Par exemple, une étude réalisée en 1993 sur
les attitudes des Franco-Ontariens de la région d'Ottawa-Carleton
révèle l'existence de deux catégories de fumeurs
au sein de cette population : ceux qui ont pris la décision
de fumer et ceux pour qui fumer était inévitable.
Cette étude fait ressortir des caractéristiques qui
sont communes aux membres d'une communauté minoritaire et
défavorisée (la notion de l'inévitable) et
certains éléments culturels qui distinguent les Franco-Canadiens
des autres groupes.
Les stratégies, approches, programmes et messages qui négligent
de tenir compte de ces facteurs clés sont soit confrontés
à l'indifférence de la population visée, soit
rejetés du revers de la main.
D'autre part, il y a d'importantes distinctions à faire
entre les communautés minoritaires elles-mêmes.
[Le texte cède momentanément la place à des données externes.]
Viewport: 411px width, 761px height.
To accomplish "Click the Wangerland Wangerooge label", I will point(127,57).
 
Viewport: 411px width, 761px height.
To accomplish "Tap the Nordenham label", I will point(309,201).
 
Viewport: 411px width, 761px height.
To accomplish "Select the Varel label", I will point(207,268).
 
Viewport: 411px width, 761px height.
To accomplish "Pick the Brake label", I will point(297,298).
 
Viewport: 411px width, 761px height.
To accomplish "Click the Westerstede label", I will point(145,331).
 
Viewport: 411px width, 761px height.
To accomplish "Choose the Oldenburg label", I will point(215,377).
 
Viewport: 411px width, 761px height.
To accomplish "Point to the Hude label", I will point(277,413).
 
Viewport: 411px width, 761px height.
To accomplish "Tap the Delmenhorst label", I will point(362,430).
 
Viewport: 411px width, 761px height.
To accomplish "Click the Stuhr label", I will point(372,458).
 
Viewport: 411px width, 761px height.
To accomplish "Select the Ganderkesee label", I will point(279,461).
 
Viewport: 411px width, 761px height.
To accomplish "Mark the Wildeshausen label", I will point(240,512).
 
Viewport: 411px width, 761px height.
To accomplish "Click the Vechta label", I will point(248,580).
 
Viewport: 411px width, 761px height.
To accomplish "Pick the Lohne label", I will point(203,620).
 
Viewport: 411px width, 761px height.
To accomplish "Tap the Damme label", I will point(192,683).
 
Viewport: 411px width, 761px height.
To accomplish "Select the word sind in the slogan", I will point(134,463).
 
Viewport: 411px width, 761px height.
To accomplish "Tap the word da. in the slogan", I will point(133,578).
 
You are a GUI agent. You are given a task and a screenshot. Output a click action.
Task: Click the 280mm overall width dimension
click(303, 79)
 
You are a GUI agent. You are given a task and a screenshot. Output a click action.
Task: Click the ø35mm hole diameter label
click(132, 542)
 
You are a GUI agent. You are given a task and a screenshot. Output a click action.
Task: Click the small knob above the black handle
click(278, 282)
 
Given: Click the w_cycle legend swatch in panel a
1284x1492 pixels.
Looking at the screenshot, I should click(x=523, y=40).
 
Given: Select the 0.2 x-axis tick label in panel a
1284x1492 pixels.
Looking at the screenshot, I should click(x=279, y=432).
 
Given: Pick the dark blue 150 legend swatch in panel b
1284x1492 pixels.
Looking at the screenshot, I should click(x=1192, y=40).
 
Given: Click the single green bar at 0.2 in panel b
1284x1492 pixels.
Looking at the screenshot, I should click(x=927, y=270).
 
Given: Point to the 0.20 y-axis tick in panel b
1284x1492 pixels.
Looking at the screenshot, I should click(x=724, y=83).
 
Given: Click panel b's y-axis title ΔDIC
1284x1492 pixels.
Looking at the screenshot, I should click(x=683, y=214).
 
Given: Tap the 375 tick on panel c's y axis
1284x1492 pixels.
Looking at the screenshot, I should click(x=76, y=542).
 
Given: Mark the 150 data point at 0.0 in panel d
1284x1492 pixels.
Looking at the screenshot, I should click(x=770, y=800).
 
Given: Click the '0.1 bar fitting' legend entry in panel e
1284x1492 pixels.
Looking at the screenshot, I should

Dans
chacune des provinces et dans chacun des territoires, les communautés
francophones composent avec une série de facteurs socio-démographiques,
économiques et culturels qui les différencient les
unes des autres. À certains égards, les Acadiens et
les Franco-Ontariens peuvent se ressembler, mais chacun de ces groupes
possède des traits uniques dont il faut tenir compte dans
le cadre de toute intervention. Il en va de même pour les
Franco-Manitobains, les Fransaskois, les Franco-Colombiens et les
autres francophones du Canada.
De là l'importance, voire même la nécessité
d'effectuer des recherches qui permettraient de cerner les cordes
sensibles des Québécois et des Franco-Canadiens, de
les comparer et de tirer des conclusions définitives sur
ce qui les unit et les différencie. À la lumière
de ces conclusions, il serait alors possible d'élaborer une
stratégie propre à chaque milieu.
2.3.2 Les Franco-Canadiens sont différents des Québécois
: le milieu minoritaire est nettement désavantagé sur tous les plans.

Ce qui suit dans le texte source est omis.